Although this is a founding piece of regulation for the virtual currency industry in Europe, the 5th Directive leaves some risks unaddressed. It does not include, for example, exchanges that only allow transactions from one virtual currency to another. Also, the Directive does not provide for the exchange transactions that are conducted outside of exchanges (p-to-p).

Further, the Directive does not introduce the requirement for service providers in virtual currencies to register or be authorised in their home member state, nor does it provide for the prohibition of virtual currency products or services that are expressly designed for guaranteeing anonymity or untraceable transactions.

Beyond AML-CTF Requirements

Subjection of service providers in virtual currencies to AML-CTF requirements will carry further operational requirements. Thanks to their newly constituted set of identification data, international sanctions screening will become mandatory. Additional requirements relating to sanctions compliance are also arising. In March this year, the US Office of Foreign Assets Control (OFAC) updated its guidance to include a section on virtual currency. OFAC added that it will use sanctions to “fight against criminal and other malicious actors abusing digital currencies and emerging payment systems”. One option open to OFAC is to include digital currency addresses associated with sanctioned individuals and entities onto its list of Specially Designated Nationals and Blocked Persons (known as the SDN list). It is also possible that authorities will consider banning dealings in some virtual currencies, either for foreign policy reasons (as OFAC did with Petro, as the virtual currency  can help a sanctioned country to get access to financing, for example), or because of the technical features of the currency (such as if they are specifically designed to transact anonymously).

Concluding Thoughts – Engaging in Effective Compliance

Our new whitepaper, Virtual Currencies, the Wild West of finance? outlines regulators’ growing interest in virtual currencies.
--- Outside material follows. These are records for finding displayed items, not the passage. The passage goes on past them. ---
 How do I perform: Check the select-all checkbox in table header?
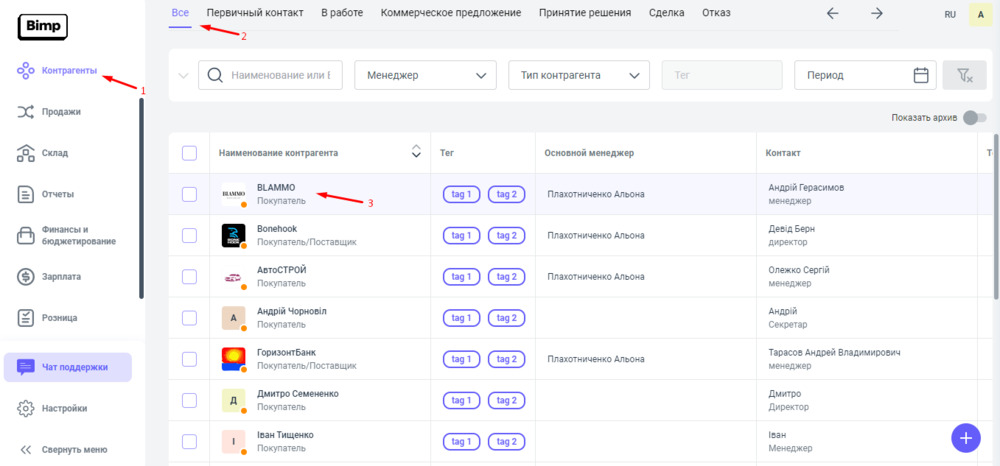click(x=189, y=153)
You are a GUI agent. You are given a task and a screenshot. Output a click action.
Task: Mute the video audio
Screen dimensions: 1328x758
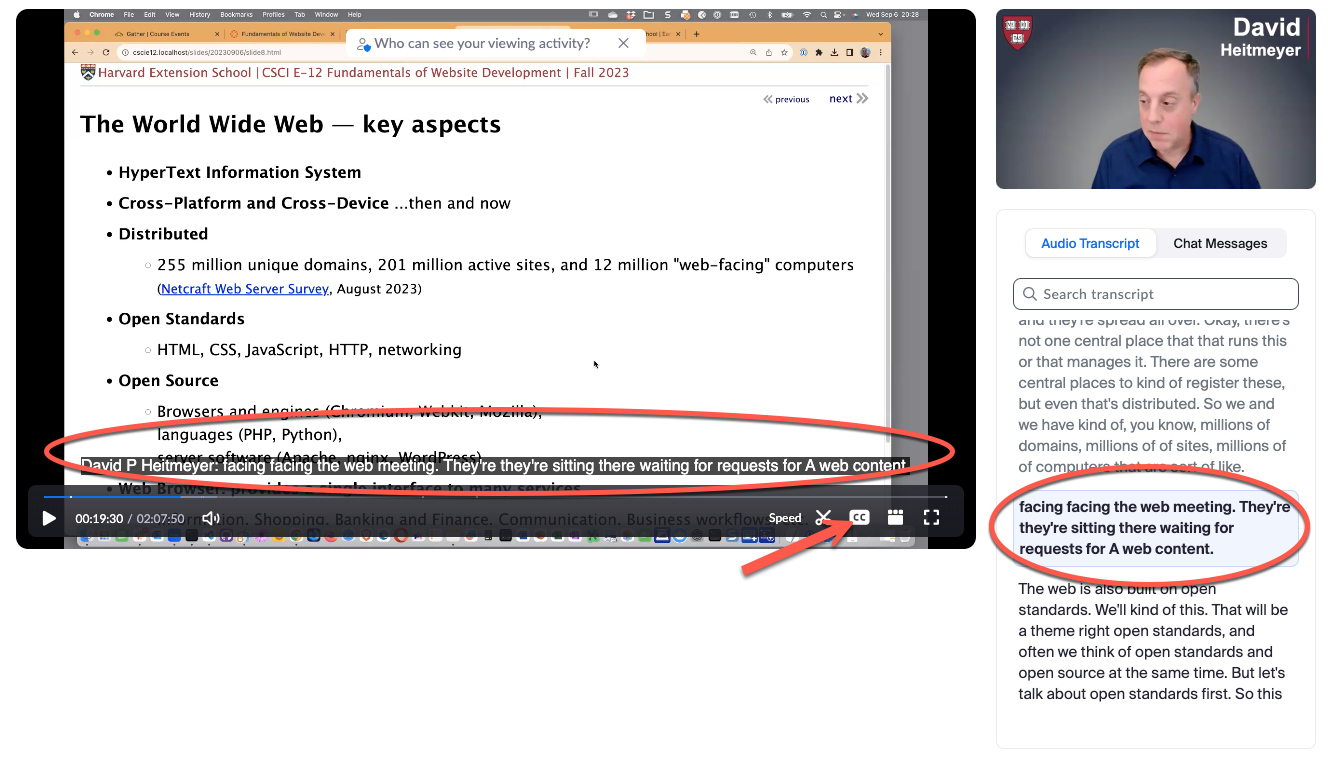click(210, 518)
There is already a wide consensus among global regulators for regulation on virtual currency activities, and in particular to distinguish between legitimate use and financial crime. Virtual currencies are underpinned by a decentralised technological concept and as such, are truly borderless. An effective regulatory response to mitigate ML-TF risks of virtual currencies can only be global.
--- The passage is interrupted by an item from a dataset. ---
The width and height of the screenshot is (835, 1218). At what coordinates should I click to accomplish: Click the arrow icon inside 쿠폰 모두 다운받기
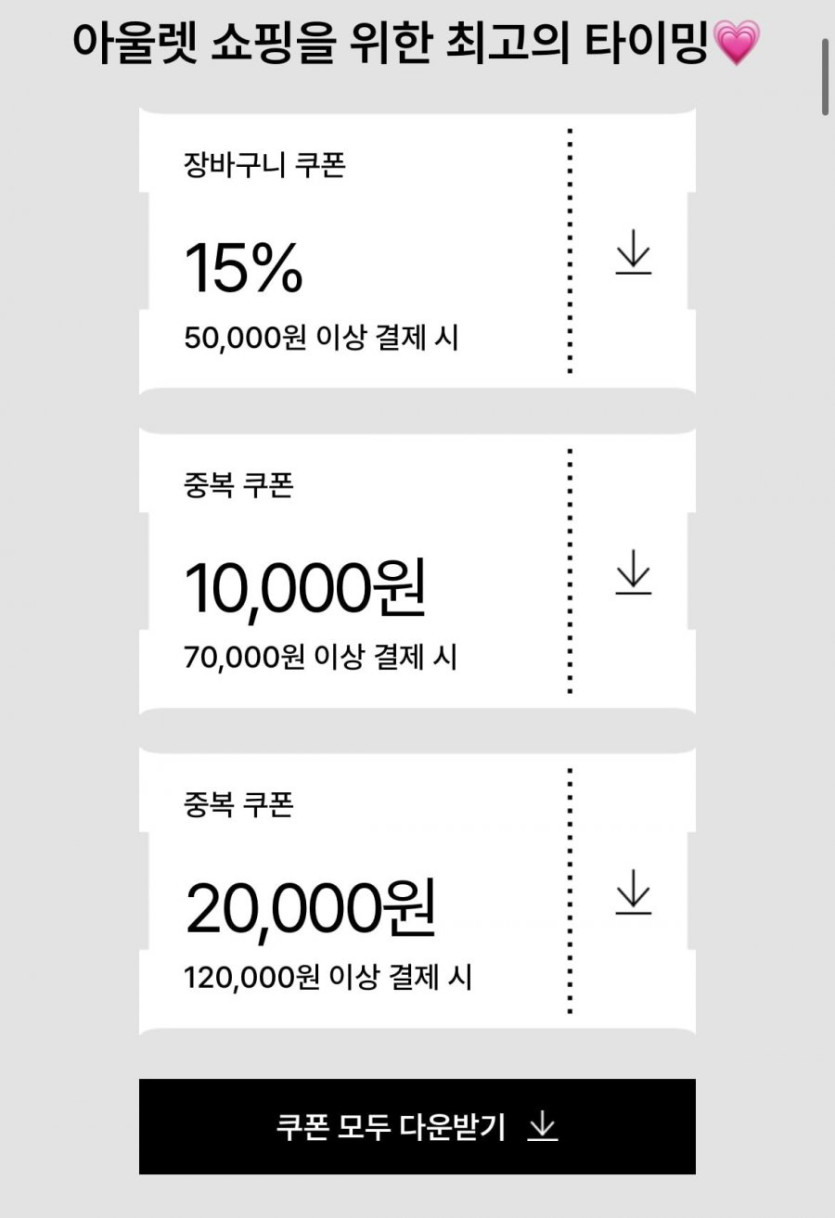tap(542, 1127)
Regulators are focusing their attention on the providers of exchange services, extending know-your-customer (KYC) and sanctions screening requirements that are applied to banks and other institutions to those that deal in virtual currencies. This is the first necessary piece of a global regulatory framework for the virtual currency industry. It also circumvents the need for immediate stand-alone legislation as the scope of existing requirements can simply be extended to mitigate the most obvious risks. Under US Bank Secrecy Act, for example, virtual currency platforms are defined as “money transmitters” and must as such register with FinCEN and implement AML-CTF compliance frameworks. What is certain is that the providers of virtual currency services across the world should prepare themselves for compliance with AML and counter-terrorism financing regulation. Before long, the virtual currency industry will be defined by high regulatory standards and strong frameworks to mitigate the risk of financial crime.

Regulators will look for robust due diligence procedures, effective transaction-monitoring systems and sanctions filtering programs, and clear processes for the regulatory reporting of suspicious activity. The good news is that there are excellent systems and solutions available – such as Accuity’s Fircosoft products – which are designed to help institutions and others meet compliance requirements efficiently and effectively. These solutions, already used extensively by many of the world’s largest banks, are easy to use and provide the confidence that compliance legislation is being met effectively without impacting the customer experience.

Good compliance will also require training, and a review of processes. The work should start now – regulators already have virtual currency in their sights. This isn’t a matter of if, but when.